Une exposition consacrée à Sainte-Anne, voilà qui peut intriguer…

Cette exposition vise d’abord à occuper et à saluer un lieu qui est devenu aujourd’hui un très actif espace culturel qui, sur trois niveaux, se veut à l’intersection des arts contemporains, mais qui fit partie jadis du Prieuré Sainte-Anne dont ne subsistent que quelques restes de la présente Chapelle. Egalement sis à La Riche, on connaît le plus florissant et préservé Prieuré de Saint-Cosme dont le poète Pierre de Ronsard fut le prieur de 1565 à 1585. Si Saint-Cosme était réservé aux hommes, Sainte-Anne accueillait des femmes. Ronsard y fit-il quelques visites ? On peut toujours rêver.

La Chapelle Sainte-Anne dont toutes les expositions suscitent de très travaillées mises en espace (et souvent en musique) a déjà accueilli, il y a quatre ans, certains « livres pauvres » (on appelle ainsi des feuilles de papier pliées où, à très peu d’exemplaires, l’écriture manuscrite d’un poète aimante l’intervention originale d’un artiste, hors de tout circuit commercial). Alors que les « livres pauvres » (« pauvres » en raison du peu d’investissement financier qu’ils nécessitent, mais « riches » à la mesure de l’osmose qui résulte de la confrontation entre écriture et peinture) sont souvent présentés sous des vitrines protectrices, la Chapelle Sainte-Anne les présente librement, sans barrière, au sein de tableaux, d’installations et de photographies prêtés par les artistes pour leur faire escorte. C’est donc pleine fête pour l’œil et pour l’esprit.

Le Prieuré de Saint-Cosme a organisé, entre 2003 et 2011, de mémorables expositions aux livres pauvres et continue d’en montrer certains exemplaires en dépôt. La Chapelle Sainte-Anne prend désormais un relais généreux et heureux.

« Sainte-Anne » est le nom de la collection pour laquelle ont été réalisés près de 80 livres. Les artistes se sont pour la plupart référés à la mère de la Vierge Marie. Anne, longtemps stérile, ne put donner naissance à une fille que très tardivement. Et cette fille donnera naissance à l’Enfant Jésus, suscitant le thème iconographique chrétien de « Anne trinitaire ».

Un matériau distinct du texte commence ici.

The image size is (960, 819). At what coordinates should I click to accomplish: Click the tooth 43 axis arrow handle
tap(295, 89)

Sans se soucier trop d’interprétations théologiques diverses, les artistes du livre pauvre ont créé de libres partitions où les mots ont peu glissé de Anne à « âne » (Rimbaud le fit dans son poème Fêtes de la faim) sans craindre quelque bonnet punitif.

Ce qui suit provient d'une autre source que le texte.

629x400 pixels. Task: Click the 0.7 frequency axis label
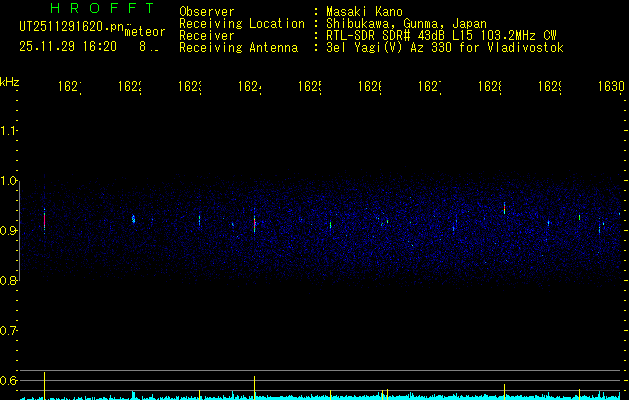coord(8,331)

Thématique certes, l’exposition  se veut aussi et surtout festive et libre. Elle regroupe, en tout cas, les plus grands noms de la poésie francophone (la circulation sonore de tous les poèmes innervera la Chapelle) et une pléiade d’artistes internationaux (l’Australie, le Japon, la Grèce, la Suède, l’Allemagne, la Suisse, la Belgique et le Royaume-Uni sont au rendez-vous).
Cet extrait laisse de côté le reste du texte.